The following are just some ideas that i came up with while thinking about it - there might be better solutions that i'm not aware of.
1. Tag-Dispatch
Using Tag-Dispatch you can define an order in which the functions should be considered by the compiler, e.g. in this case it's
AVX2 -> SSE3 -> Neon128 -> Neon64 -> None
The first implementation that's present in this chain will be used: godbolt example
/**********************************
** functions.h *******************
*********************************/
struct SIMD_None_t {};
struct SIMD_Neon64_t : SIMD_None_t {};
struct SIMD_Neon128_t : SIMD_Neon64_t {};
struct SIMD_SSE3_t : SIMD_Neon128_t {};
struct SIMD_AVX2_t : SIMD_SSE3_t {};
struct SIMD_Any_t : SIMD_AVX2_t {};
#include "functions_unoptimized.h"
#ifdef __ARM_NEON
#include "functions_neon64.h"
#endif
#ifdef __SSE3__
#include "functions_see3.h"
#endif
// etc...
#include "functions_stubs.h"
/**********************************
** functions_unoptimized.h *******
*********************************/
inline int add(int a, int b, SIMD_None_t) {
std::cout << "NONE" << std::endl;
return a + b;
}
/**********************************
** functions_neon64.h ************
*********************************/
inline int add(int a, int b, SIMD_Neon64_t) {
std::cout << "NEON!" << std::endl;
return a + b;
}
/**********************************
** functions_neon128.h ***********
*********************************/
inline int add(int a, int b, SIMD_Neon128_t) {
std::cout << "NEON128!" << std::endl;
return a + b;
}
/**********************************
** functions_stubs.h *************
*********************************/
inline int add(int a, int b) {
return add(a, b, SIMD_Any_t{});
}
/**********************************
** main.cpp **********************
*********************************/
#include "functions.h"
int main() {
add(1, 2);
}
This would output NEON128!
, since that's the best match in this case.
Upsides:
- no
#ifdef
's needed in the implementation header files
- callers don't need to be modified
Downsides:
- You'll need to add an extra argument to each implementation
- A dispatch-function is required to supply the extra argument
(You could theretically get rid of this function by adding , SIMD_Any_t{}
everywhere you call the function, but that's a lot of work)

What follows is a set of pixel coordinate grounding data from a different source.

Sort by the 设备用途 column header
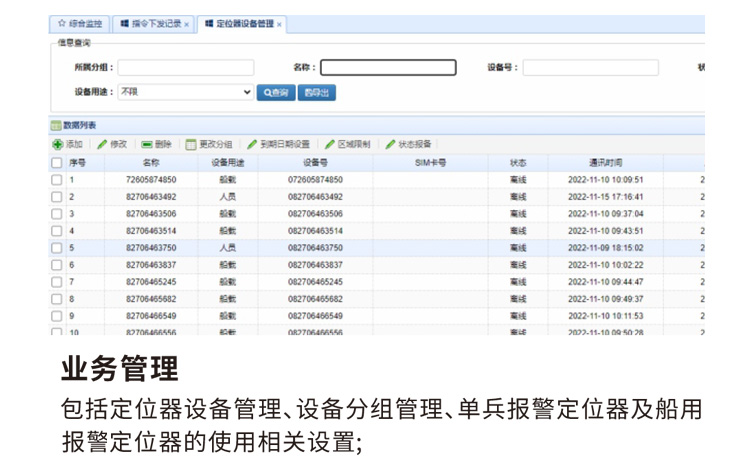Viewport: 750px width, 462px height. click(227, 162)
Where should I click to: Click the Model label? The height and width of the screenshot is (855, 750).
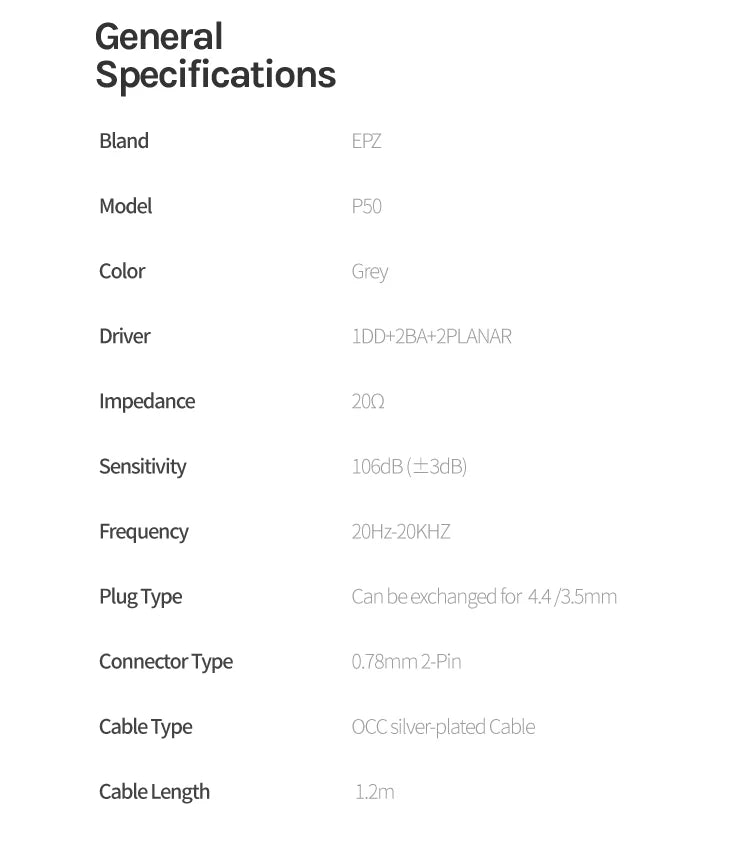pos(125,206)
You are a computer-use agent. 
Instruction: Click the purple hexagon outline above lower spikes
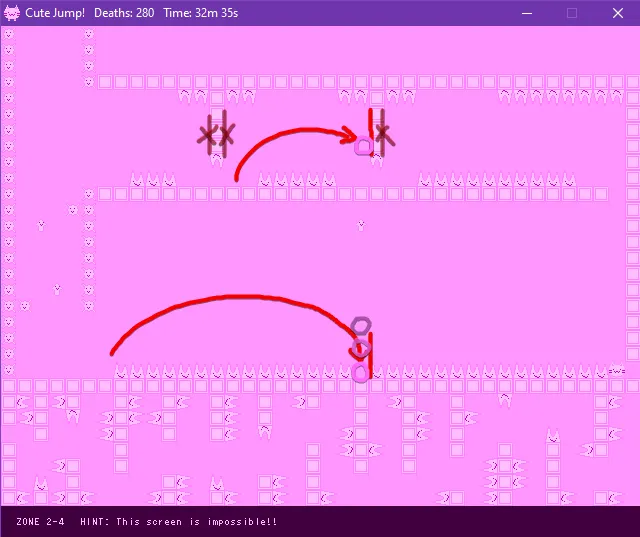click(361, 326)
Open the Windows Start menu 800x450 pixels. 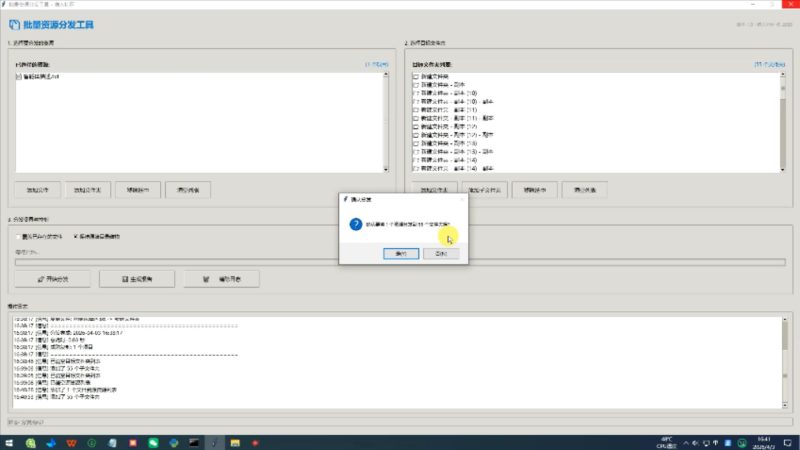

2. Put the functions into classes and use name lookup to pick the right function
e.g.:
struct None { inline static int add(int a, int b) { return a + b; } };
struct Neon64 : None { inline static int add(int a, int b) { return a + b; } };
struct Neon128 : Neon64 {};
struct SIMD : Neon128 {};
// Usage:
int r = SIMD::add(1, 2);
Because child classes can hide members of their base-classes this is not ambiguos. (always the most-derived class that implements the given method is the one that will be called, so you can order your implementations)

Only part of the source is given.